Gratitude Shaming is also a stealthy thinking trap as it minimizes our desire for more challenge, appreciation, impact & tries to tell us that we don’t actually crave what you crave. Feelings be damned, our brain begs us to be happy where we are and with what we have, at the cost of our actual happiness, opportunities to advance, or clear dissatisfaction in our existing situation. It just wants us to be safe. The bigger problem with this however rests in the fact that when we weaponize false gratitude against our true feelings, it sends our brain the message that our ambitions, wants, hunger for growth, and desire to contribute on a bigger scale aren’t valid and that our feelings are misleading us and thus shouldn’t be trusted.
We need to be careful so as to not use gratitude as a substitute for desire. Let’s not tell ourselves that gratitude should be enough, that if we’d “just be grateful”, everything would be okay. The problem lies when the ‘count your blessings” and “be grateful for what you have” arguments get used to shut down desire. They both can coexist and that’s normal. For instance, we can be grateful for the breakfast we just ate, but we will get hungry again and need to eat. And it doesn’t mean we weren’t grateful for your breakfast. A person can’t live on gratitude alone. It’s a wonderful traveling companion, an essential one even. But gratitude isn’t going to get us far by itself. It can’t drive the train. We can’t make it our North star. Desire is always the thing aiming our lives. We are made to want more, to desire more. It’s the design of our hearts to ask, seek, knock. To hunger and thirst. Always. And that’s ok.
To experience true gratitude, let’s take it down off its pedestal. It’s not a moral requirement, a spiritual obligation or a work-around for managing your actual thoughts. We can’t try to spackle it on top of negative emotion to get rid of it. It is important to remember that while Gratitude is an important practice for our mental health and happiness, we need to be careful so as to not use it against yourself or others. It’s fine to sit down at the end of the day and make a list of the things we are grateful for but it also helps to remember this caveat: the things we’re grateful for don’t have to outweigh the things that make us sad or the things that we desire for. We’re allowed to be grateful and sad and even be grateful and have desires at the same time.
To keep out of the dangers posed by Gratitude Shaming, let’s not "should" ourself out of our feelings in the name of gratitude and comparison to whether others have it worse/ better.

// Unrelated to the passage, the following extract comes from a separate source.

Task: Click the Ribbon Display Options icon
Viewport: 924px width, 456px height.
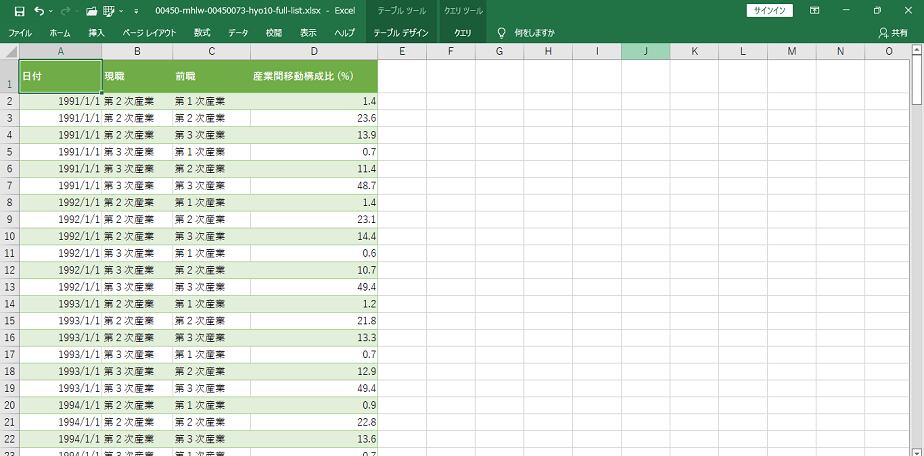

All of our feelings are valid and it is beneficial to let them guide us towards our needs. It's okay not to feel thankful right now or at any stage, especially during tough times. It is our emotions which help us identify where things are going wrong in our lives, as well as where things are going right. This is how we know we need to make changes. This is how we know to reach out for help. We can absolutely crave something fundamentally different, even if our current situation is pretty good on paper. We can be grateful for what we have and still leave. We deserve to be happy, have dreams, desires and needs and its time we allow ourselves to do that - without feeling guilt or shame for it.